In today’s Vistage CEO group meeting, we had a good discussion about our fundamental “rules of engagement” in our group. After some deliberation, we boiled it down to four basic rules. After thinking about this after our meeting, I realized that these rules are appropriate for any group discussion – whether it’s a business meeting or a volunteer group meeting. For those of us who attend a lot of meetings, it’s easy to let our guard down and “leave the room” from an attention standpoint. I’ve been guilty of it myself. By checking out, we do everyone in the room a disservice, including ourselves.
The four rules of conduct we outlined in my CEO group meeting are as follow:
- Be present. Beyond just “showing up,” this means being alert and engaged in the conversation.
- Listen. This one is pretty obvious. Spend more time listening with sincere interest and avoid the temptation to quickly share your opinion or knowledge. Making eye contact and taking notes demonstrates that you are actively listening to the conversation.

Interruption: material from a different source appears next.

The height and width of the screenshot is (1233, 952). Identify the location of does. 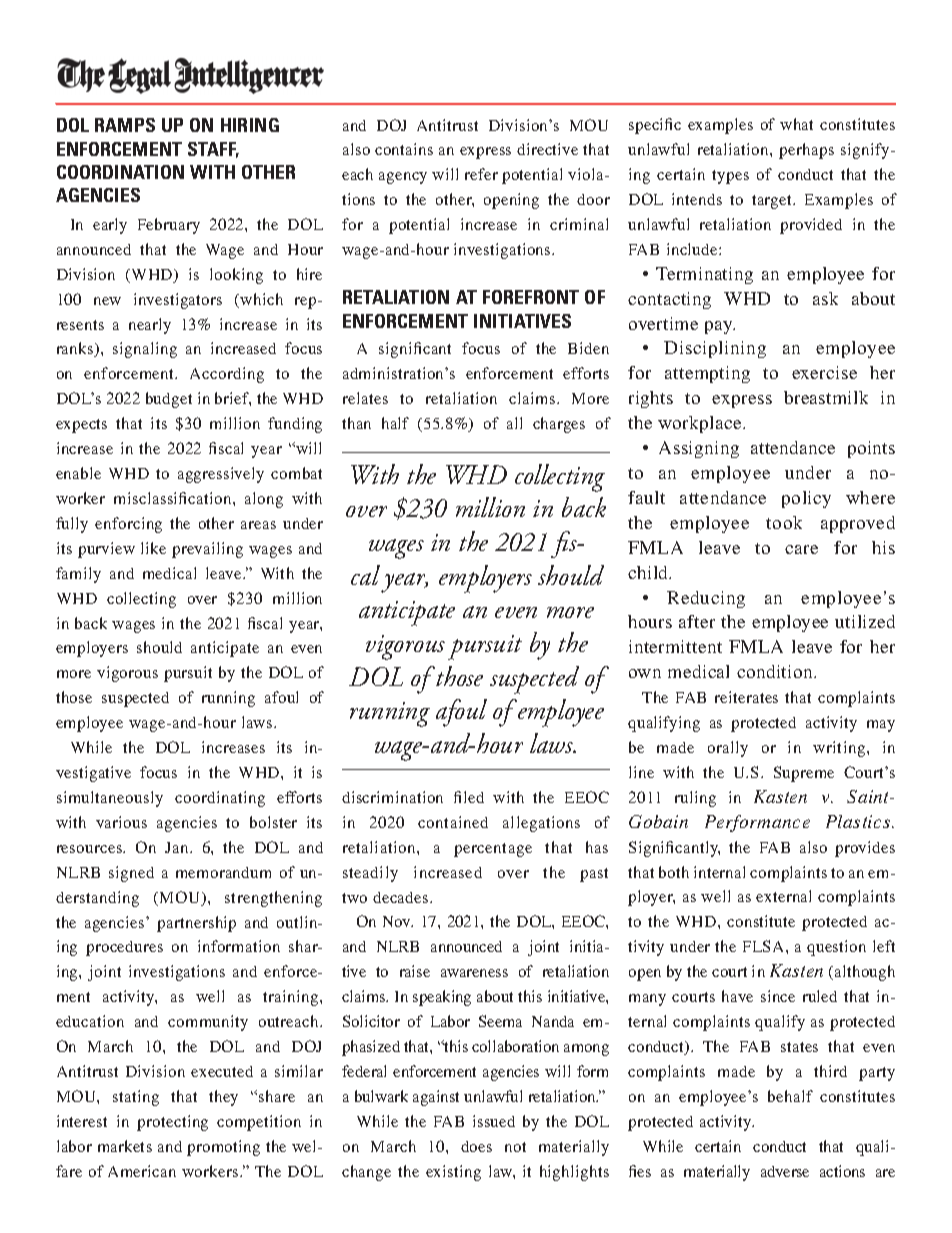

- Contribute. If you have something meaningful to add, make the effort. If you have a question, ask it. Often times there are others in the room that might be wondering the same thing but are perhaps afraid to ask a “stupid question.” Likewise, don’t feel compelled to “contribute” if you don’t have anything to add to others’ contributions (see rule #2…).
- Be accountable. If you commit to do something during the meeting, get it done and report results back to the group. Likewise, hold others accountable for their commitments.
Sure, this is pretty basic stuff. However, in the case of our group, it was a valuable and timely refresher to reflect back on some of our fundamental expectations of each other – expectations that could apply to many of us that work with project teams, small groups and volunteer committees.